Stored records
- Opening Delimiter -
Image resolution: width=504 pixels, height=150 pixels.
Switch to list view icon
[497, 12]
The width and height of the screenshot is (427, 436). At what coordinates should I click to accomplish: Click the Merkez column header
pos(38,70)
- Closing Delimiter -
Task brief
Please output the records shown above, with every character intact.

Result for this exercise
Image resolution: width=504 pixels, height=150 pixels.
Switch to list view icon
[497, 12]
The width and height of the screenshot is (427, 436). At what coordinates should I click to accomplish: Click the Merkez column header
pos(38,70)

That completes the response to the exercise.